DO NOT drink and then try to drive a car nor should you ride with anyone who has been drinking.
In North Carolina you MUST wear a seat belt in the car if it is moving. It is against the law to not do so.
You will see signs that advertise YARD SALE (or Garage Sale or Estate Sale). No one is really selling the yard or the garage! Instead, it a way to sell items that someone no longer needs. These sales are very informal and a good way to buy everything from beds and furniture to pots and clothing. All prices are negotiable and there is no sales tax (except in a very few instances where a professional company is conducting the sale). Check things out carefully before offering a price. These sales usually take place on weekends.
Police officers are friendly. If you need assistance do not be afraid to call on them.
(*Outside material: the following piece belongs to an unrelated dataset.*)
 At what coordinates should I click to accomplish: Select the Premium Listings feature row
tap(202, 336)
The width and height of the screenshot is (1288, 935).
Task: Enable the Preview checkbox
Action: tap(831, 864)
Credit cards are everywhere. Applications are readily available and there are many offers that come via the mail. One special target for the companies is students. Be very careful in applying for a card. While they are good in the event of an emergency it is possible to encounter a large debt very rapidly. The interest rates are high and if you get a card try to pay off the entire balance each month.
American terms you might want to know
Dutch treat – Each person pays for their own food, drink, entertainment, etc.
B.Y.O.B. – Bring your own bottle. Usually in connection with an occasion where there is alcohol being served.